# Saved entries:
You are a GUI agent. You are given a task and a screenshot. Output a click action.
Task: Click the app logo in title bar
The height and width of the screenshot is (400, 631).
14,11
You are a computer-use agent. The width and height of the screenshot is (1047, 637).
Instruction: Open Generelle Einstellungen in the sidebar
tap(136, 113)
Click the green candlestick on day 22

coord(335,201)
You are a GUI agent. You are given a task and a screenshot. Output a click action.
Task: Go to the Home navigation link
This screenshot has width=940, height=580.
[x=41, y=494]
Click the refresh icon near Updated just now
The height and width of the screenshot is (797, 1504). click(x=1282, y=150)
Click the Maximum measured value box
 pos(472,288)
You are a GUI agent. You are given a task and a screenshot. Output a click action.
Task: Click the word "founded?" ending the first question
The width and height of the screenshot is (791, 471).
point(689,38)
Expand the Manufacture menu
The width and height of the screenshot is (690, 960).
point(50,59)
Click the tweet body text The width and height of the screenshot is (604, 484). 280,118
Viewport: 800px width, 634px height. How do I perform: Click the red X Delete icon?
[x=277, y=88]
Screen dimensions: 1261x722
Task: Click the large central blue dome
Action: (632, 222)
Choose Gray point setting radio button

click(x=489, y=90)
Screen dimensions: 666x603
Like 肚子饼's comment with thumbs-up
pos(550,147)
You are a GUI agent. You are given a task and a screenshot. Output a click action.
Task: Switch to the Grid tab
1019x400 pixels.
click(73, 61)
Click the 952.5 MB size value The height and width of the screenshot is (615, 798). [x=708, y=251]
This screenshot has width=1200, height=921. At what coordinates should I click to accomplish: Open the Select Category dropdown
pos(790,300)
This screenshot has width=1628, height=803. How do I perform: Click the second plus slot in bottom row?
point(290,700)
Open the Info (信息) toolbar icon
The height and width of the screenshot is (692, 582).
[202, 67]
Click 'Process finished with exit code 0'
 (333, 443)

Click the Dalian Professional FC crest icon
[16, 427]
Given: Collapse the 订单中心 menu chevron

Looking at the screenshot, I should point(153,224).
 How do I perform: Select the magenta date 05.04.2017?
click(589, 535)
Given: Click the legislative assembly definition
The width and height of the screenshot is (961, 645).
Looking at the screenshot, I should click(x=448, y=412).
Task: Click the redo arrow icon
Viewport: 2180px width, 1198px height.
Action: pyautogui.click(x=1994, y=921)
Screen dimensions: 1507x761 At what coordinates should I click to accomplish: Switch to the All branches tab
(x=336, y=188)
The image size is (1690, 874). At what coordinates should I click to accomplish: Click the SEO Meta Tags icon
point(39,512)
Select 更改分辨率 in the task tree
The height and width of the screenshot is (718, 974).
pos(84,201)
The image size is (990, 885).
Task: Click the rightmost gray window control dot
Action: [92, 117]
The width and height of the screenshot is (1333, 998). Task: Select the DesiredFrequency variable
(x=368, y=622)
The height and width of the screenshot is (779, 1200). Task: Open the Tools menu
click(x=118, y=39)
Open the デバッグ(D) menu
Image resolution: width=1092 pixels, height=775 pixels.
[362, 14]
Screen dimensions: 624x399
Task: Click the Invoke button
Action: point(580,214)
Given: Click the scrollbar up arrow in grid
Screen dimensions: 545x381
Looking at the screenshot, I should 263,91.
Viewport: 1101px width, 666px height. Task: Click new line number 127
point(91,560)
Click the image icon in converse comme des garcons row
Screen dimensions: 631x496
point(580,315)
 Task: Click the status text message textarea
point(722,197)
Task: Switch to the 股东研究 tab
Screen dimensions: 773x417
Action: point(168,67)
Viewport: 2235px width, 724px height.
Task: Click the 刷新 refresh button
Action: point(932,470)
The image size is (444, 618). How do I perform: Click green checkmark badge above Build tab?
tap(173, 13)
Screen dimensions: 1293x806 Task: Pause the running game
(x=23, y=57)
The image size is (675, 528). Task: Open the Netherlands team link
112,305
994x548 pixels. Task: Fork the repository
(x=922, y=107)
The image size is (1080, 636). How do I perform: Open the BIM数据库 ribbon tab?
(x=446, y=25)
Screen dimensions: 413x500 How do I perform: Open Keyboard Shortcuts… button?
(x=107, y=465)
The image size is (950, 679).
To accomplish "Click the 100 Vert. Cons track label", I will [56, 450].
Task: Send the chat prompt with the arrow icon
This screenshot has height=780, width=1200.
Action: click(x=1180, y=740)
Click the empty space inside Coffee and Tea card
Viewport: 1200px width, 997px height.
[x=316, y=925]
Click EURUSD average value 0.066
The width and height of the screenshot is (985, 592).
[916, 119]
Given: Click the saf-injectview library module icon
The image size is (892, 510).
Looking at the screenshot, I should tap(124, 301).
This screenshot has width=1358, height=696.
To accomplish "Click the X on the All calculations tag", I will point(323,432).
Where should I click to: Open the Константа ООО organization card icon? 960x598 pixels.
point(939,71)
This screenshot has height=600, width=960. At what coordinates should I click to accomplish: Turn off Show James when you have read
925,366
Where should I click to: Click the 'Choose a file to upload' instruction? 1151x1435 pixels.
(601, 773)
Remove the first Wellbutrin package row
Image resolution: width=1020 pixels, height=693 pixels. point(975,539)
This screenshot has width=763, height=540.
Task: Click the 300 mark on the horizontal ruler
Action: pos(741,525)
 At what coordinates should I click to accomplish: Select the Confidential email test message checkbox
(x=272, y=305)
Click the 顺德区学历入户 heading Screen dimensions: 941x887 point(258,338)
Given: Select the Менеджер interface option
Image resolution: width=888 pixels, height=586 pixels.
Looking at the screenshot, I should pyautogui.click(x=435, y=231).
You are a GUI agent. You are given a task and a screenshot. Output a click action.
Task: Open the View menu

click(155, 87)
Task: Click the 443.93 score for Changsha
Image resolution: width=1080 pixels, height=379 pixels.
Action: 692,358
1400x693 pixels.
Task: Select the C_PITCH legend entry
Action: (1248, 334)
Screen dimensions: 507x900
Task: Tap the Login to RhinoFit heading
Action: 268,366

# DIRECTIONS:
Could you reproduce every record exactly as shown above?

# RESULT FOR THIS EXERCISE:
You are a GUI agent. You are given a task and a screenshot. Output a click action.
Task: Click the app logo in title bar
The height and width of the screenshot is (400, 631).
14,11
You are a computer-use agent. The width and height of the screenshot is (1047, 637).
Instruction: Open Generelle Einstellungen in the sidebar
tap(136, 113)
Click the green candlestick on day 22

coord(335,201)
You are a GUI agent. You are given a task and a screenshot. Output a click action.
Task: Go to the Home navigation link
This screenshot has width=940, height=580.
[x=41, y=494]
Click the refresh icon near Updated just now
The height and width of the screenshot is (797, 1504). click(x=1282, y=150)
Click the Maximum measured value box
 pos(472,288)
You are a GUI agent. You are given a task and a screenshot. Output a click action.
Task: Click the word "founded?" ending the first question
The width and height of the screenshot is (791, 471).
point(689,38)
Expand the Manufacture menu
The width and height of the screenshot is (690, 960).
point(50,59)
Click the tweet body text The width and height of the screenshot is (604, 484). 280,118
Viewport: 800px width, 634px height. How do I perform: Click the red X Delete icon?
[x=277, y=88]
Screen dimensions: 1261x722
Task: Click the large central blue dome
Action: (632, 222)
Choose Gray point setting radio button

click(x=489, y=90)
Screen dimensions: 666x603
Like 肚子饼's comment with thumbs-up
pos(550,147)
You are a GUI agent. You are given a task and a screenshot. Output a click action.
Task: Switch to the Grid tab
1019x400 pixels.
click(73, 61)
Click the 952.5 MB size value The height and width of the screenshot is (615, 798). [x=708, y=251]
This screenshot has width=1200, height=921. At what coordinates should I click to accomplish: Open the Select Category dropdown
pos(790,300)
This screenshot has width=1628, height=803. How do I perform: Click the second plus slot in bottom row?
point(290,700)
Open the Info (信息) toolbar icon
The height and width of the screenshot is (692, 582).
[202, 67]
Click 'Process finished with exit code 0'
 (333, 443)

Click the Dalian Professional FC crest icon
[16, 427]
Given: Collapse the 订单中心 menu chevron

Looking at the screenshot, I should point(153,224).
 How do I perform: Select the magenta date 05.04.2017?
click(589, 535)
Given: Click the legislative assembly definition
The width and height of the screenshot is (961, 645).
Looking at the screenshot, I should click(x=448, y=412).
Task: Click the redo arrow icon
Viewport: 2180px width, 1198px height.
Action: pyautogui.click(x=1994, y=921)
Screen dimensions: 1507x761 At what coordinates should I click to accomplish: Switch to the All branches tab
(x=336, y=188)
The image size is (1690, 874). At what coordinates should I click to accomplish: Click the SEO Meta Tags icon
point(39,512)
Select 更改分辨率 in the task tree
The height and width of the screenshot is (718, 974).
pos(84,201)
The image size is (990, 885).
Task: Click the rightmost gray window control dot
Action: [92, 117]
The width and height of the screenshot is (1333, 998). Task: Select the DesiredFrequency variable
(x=368, y=622)
The height and width of the screenshot is (779, 1200). Task: Open the Tools menu
click(x=118, y=39)
Open the デバッグ(D) menu
Image resolution: width=1092 pixels, height=775 pixels.
[362, 14]
Screen dimensions: 624x399
Task: Click the Invoke button
Action: point(580,214)
Given: Click the scrollbar up arrow in grid
Screen dimensions: 545x381
Looking at the screenshot, I should 263,91.
Viewport: 1101px width, 666px height. Task: Click new line number 127
point(91,560)
Click the image icon in converse comme des garcons row
Screen dimensions: 631x496
point(580,315)
 Task: Click the status text message textarea
point(722,197)
Task: Switch to the 股东研究 tab
Screen dimensions: 773x417
Action: point(168,67)
Viewport: 2235px width, 724px height.
Task: Click the 刷新 refresh button
Action: point(932,470)
The image size is (444, 618). How do I perform: Click green checkmark badge above Build tab?
tap(173, 13)
Screen dimensions: 1293x806 Task: Pause the running game
(x=23, y=57)
The image size is (675, 528). Task: Open the Netherlands team link
112,305
994x548 pixels. Task: Fork the repository
(x=922, y=107)
The image size is (1080, 636). How do I perform: Open the BIM数据库 ribbon tab?
(x=446, y=25)
Screen dimensions: 413x500 How do I perform: Open Keyboard Shortcuts… button?
(x=107, y=465)
The image size is (950, 679).
To accomplish "Click the 100 Vert. Cons track label", I will [56, 450].
Task: Send the chat prompt with the arrow icon
This screenshot has height=780, width=1200.
Action: click(x=1180, y=740)
Click the empty space inside Coffee and Tea card
Viewport: 1200px width, 997px height.
[x=316, y=925]
Click EURUSD average value 0.066
The width and height of the screenshot is (985, 592).
[916, 119]
Given: Click the saf-injectview library module icon
The image size is (892, 510).
Looking at the screenshot, I should tap(124, 301).
This screenshot has width=1358, height=696.
To accomplish "Click the X on the All calculations tag", I will point(323,432).
Where should I click to: Open the Константа ООО organization card icon? 960x598 pixels.
point(939,71)
This screenshot has height=600, width=960. At what coordinates should I click to accomplish: Turn off Show James when you have read
925,366
Where should I click to: Click the 'Choose a file to upload' instruction? 1151x1435 pixels.
(601, 773)
Remove the first Wellbutrin package row
Image resolution: width=1020 pixels, height=693 pixels. point(975,539)
This screenshot has width=763, height=540.
Task: Click the 300 mark on the horizontal ruler
Action: pos(741,525)
 At what coordinates should I click to accomplish: Select the Confidential email test message checkbox
(x=272, y=305)
Click the 顺德区学历入户 heading Screen dimensions: 941x887 point(258,338)
Given: Select the Менеджер interface option
Image resolution: width=888 pixels, height=586 pixels.
Looking at the screenshot, I should pyautogui.click(x=435, y=231).
You are a GUI agent. You are given a task and a screenshot. Output a click action.
Task: Open the View menu

click(155, 87)
Task: Click the 443.93 score for Changsha
Image resolution: width=1080 pixels, height=379 pixels.
Action: 692,358
1400x693 pixels.
Task: Select the C_PITCH legend entry
Action: (1248, 334)
Screen dimensions: 507x900
Task: Tap the Login to RhinoFit heading
Action: 268,366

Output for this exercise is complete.